§ **WHAT THE TASK ASKS**
Without any alteration, retype the records that appear below.

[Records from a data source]
######

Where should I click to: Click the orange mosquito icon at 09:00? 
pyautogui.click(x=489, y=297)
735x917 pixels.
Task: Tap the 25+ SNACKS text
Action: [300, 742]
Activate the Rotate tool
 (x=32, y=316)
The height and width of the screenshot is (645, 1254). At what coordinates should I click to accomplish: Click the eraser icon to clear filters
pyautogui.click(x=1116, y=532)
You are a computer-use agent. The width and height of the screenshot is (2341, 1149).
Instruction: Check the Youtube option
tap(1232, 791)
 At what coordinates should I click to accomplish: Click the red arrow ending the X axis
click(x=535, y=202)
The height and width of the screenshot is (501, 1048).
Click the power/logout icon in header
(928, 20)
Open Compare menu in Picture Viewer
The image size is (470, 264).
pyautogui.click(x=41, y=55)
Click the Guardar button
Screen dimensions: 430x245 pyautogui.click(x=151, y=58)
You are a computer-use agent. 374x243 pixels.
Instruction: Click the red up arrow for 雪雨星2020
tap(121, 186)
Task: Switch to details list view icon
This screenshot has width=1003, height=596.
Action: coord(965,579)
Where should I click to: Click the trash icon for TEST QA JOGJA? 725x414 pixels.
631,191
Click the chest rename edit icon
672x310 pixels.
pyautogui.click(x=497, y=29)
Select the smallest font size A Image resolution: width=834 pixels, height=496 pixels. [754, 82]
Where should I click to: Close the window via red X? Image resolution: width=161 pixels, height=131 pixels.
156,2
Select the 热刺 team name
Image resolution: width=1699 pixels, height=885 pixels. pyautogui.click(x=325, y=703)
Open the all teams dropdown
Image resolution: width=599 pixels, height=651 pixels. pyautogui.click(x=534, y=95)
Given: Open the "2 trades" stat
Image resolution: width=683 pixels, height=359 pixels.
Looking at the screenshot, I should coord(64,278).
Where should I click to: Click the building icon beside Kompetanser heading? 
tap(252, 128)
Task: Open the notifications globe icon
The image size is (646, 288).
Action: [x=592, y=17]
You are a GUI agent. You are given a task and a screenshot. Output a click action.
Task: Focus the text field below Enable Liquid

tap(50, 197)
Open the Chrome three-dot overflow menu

######

§ **WRITTEN SOLUTION**
Where should I click to: Click the orange mosquito icon at 09:00? 
pyautogui.click(x=489, y=297)
735x917 pixels.
Task: Tap the 25+ SNACKS text
Action: [300, 742]
Activate the Rotate tool
 (x=32, y=316)
The height and width of the screenshot is (645, 1254). At what coordinates should I click to accomplish: Click the eraser icon to clear filters
pyautogui.click(x=1116, y=532)
You are a computer-use agent. The width and height of the screenshot is (2341, 1149).
Instruction: Check the Youtube option
tap(1232, 791)
 At what coordinates should I click to accomplish: Click the red arrow ending the X axis
click(x=535, y=202)
The height and width of the screenshot is (501, 1048).
Click the power/logout icon in header
(928, 20)
Open Compare menu in Picture Viewer
The image size is (470, 264).
pyautogui.click(x=41, y=55)
Click the Guardar button
Screen dimensions: 430x245 pyautogui.click(x=151, y=58)
You are a computer-use agent. 374x243 pixels.
Instruction: Click the red up arrow for 雪雨星2020
tap(121, 186)
Task: Switch to details list view icon
This screenshot has width=1003, height=596.
Action: coord(965,579)
Where should I click to: Click the trash icon for TEST QA JOGJA? 725x414 pixels.
631,191
Click the chest rename edit icon
672x310 pixels.
pyautogui.click(x=497, y=29)
Select the smallest font size A Image resolution: width=834 pixels, height=496 pixels. [754, 82]
Where should I click to: Close the window via red X? Image resolution: width=161 pixels, height=131 pixels.
156,2
Select the 热刺 team name
Image resolution: width=1699 pixels, height=885 pixels. pyautogui.click(x=325, y=703)
Open the all teams dropdown
Image resolution: width=599 pixels, height=651 pixels. pyautogui.click(x=534, y=95)
Given: Open the "2 trades" stat
Image resolution: width=683 pixels, height=359 pixels.
Looking at the screenshot, I should coord(64,278).
Where should I click to: Click the building icon beside Kompetanser heading? 
tap(252, 128)
Task: Open the notifications globe icon
The image size is (646, 288).
Action: [x=592, y=17]
You are a GUI agent. You are given a task and a screenshot. Output a click action.
Task: Focus the text field below Enable Liquid

tap(50, 197)
Open the Chrome three-dot overflow menu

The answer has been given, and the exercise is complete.